Last updated:
ID:
256056
Start date:
11 November 2024
Project status:
Current
Principal investigator:
Professor Ming Zhang
Lead institution:
Tongji University, China

Understanding the human genome is pivotal for personalized medicine and improving disease treatment. But the functional roles of noncoding variants and structural variants in our DNA are still largely unclear. In addition, the link of spatially specific genes and diseases is largely unknown. Understanding these functional variants and region-specific genes could hold the key for smart diagnosing and treating diseases.

Deep learning is a type of artificial intelligence that mimics the way humans learn. Some deep learning models have been designed to predict the functional roles of genetic variants, such as pre-mRNA splicing and gene expression. Despite their potential, current models often rely on a narrow selection of genetic data for training, severely undercutting the rich diversity within human genetics.

Our current research proposal leverages the UK Biobank’s genetic and health data, including whole-genome sequencing (WGS) data from around 500,000 individuals. This unique resource offers us an opportunity to develop novel deep learning models that can better predict the functional roles of genetic variants, especially those in the noncoding and structural regions of the genome. Moreover, the resource would allow us to identify the link between region specific genes and disease risk.

In a duration of 3 years, our research aims to develop several deep learning models that can predict how genetic variations affect RNA splicing, how genetic variants affect RNA alternative polyadenylation sites, and how genetic variants affect DNA methylation status.
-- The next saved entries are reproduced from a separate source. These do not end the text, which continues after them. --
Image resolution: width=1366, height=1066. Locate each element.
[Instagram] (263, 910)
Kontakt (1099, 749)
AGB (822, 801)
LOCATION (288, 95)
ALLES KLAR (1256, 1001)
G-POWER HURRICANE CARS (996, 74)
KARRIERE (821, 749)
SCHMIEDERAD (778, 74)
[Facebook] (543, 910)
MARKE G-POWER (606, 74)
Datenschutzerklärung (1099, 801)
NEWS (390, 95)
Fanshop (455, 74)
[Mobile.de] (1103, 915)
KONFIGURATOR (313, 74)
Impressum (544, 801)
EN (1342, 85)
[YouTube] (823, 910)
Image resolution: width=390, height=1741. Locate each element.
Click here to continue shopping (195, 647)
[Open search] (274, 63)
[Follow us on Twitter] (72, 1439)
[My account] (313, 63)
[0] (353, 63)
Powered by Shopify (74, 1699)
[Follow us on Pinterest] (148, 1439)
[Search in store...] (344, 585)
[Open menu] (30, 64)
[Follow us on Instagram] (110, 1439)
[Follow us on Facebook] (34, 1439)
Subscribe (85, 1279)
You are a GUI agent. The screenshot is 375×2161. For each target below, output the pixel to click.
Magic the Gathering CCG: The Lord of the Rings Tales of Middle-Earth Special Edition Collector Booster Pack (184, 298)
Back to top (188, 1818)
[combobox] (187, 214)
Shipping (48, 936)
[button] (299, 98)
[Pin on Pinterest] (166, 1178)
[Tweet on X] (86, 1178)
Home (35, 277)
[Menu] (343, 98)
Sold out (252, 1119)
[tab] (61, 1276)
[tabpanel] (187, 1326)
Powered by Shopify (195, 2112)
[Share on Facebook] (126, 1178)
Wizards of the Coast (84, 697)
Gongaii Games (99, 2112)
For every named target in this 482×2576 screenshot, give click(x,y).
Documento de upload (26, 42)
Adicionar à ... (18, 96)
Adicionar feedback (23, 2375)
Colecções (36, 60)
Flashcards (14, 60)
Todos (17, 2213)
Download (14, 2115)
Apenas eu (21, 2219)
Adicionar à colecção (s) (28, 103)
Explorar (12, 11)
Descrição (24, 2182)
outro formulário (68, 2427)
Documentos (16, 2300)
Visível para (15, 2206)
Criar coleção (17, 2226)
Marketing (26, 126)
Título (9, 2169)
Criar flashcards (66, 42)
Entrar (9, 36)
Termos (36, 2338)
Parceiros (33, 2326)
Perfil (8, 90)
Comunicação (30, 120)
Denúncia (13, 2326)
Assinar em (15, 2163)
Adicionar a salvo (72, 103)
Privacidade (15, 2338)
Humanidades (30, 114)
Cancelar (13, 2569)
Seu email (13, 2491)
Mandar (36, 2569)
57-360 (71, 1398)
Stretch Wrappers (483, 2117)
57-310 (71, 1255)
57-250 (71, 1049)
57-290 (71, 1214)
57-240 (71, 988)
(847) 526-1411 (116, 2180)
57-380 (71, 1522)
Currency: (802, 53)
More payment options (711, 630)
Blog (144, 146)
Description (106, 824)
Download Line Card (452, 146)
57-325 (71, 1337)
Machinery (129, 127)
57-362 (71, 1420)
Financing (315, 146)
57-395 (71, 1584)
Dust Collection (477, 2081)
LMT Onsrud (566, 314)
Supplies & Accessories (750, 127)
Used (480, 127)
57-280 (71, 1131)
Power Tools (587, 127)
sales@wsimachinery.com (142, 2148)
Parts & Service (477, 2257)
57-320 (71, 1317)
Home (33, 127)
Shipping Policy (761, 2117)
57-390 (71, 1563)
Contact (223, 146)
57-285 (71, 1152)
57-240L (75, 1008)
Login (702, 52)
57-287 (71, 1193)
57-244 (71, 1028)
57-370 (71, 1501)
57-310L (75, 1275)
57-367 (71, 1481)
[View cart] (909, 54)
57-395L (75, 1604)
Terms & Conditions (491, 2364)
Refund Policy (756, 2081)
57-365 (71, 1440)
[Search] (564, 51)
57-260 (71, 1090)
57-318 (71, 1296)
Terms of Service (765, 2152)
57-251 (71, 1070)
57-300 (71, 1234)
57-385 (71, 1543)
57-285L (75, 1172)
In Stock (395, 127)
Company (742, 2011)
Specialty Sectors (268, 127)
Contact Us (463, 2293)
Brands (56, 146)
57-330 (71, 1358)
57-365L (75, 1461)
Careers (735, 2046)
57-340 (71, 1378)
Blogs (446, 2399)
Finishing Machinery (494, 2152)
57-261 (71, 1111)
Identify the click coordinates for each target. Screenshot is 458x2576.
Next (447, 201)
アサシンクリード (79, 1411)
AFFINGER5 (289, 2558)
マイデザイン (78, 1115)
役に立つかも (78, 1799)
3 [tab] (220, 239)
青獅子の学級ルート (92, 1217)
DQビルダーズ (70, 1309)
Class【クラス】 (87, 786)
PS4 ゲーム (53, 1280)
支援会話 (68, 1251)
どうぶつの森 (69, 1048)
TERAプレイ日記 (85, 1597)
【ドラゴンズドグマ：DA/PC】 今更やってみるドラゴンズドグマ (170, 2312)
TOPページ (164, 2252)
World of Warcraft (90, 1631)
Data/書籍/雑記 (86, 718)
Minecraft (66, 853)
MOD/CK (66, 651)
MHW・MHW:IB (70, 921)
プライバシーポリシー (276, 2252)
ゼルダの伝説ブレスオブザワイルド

In addition ,our proposal would pinpoint the roles of region specific genes in the etiology of human diseases.

By predicting these functional effects, we hope to unravel how noncoding and structural variants affect key biological processes and establish their links to complex human diseases (such as neurodegenerative disease, cardiovascular diseases and cancer). Our methods involve using the UK Biobank’s genetic sequences to train these models, ensuring they can handle the diversity and complexity of human genetics more effectively.

In navigating the intricate roles of our genetic code, we could unlock precise treatments and diagnostics. In addition, we aim to provide novel insights into genetic mechanisms of noncoding variants and structural variants underlying human diseases, as well as the roles of region specific genes underlying human diseases. By understanding the links of functional/regional genetic elements and biomarkers, we could significantly enhance our ability to predict, prevent, and treat various diseases, tailoring our approaches to personalized medicine.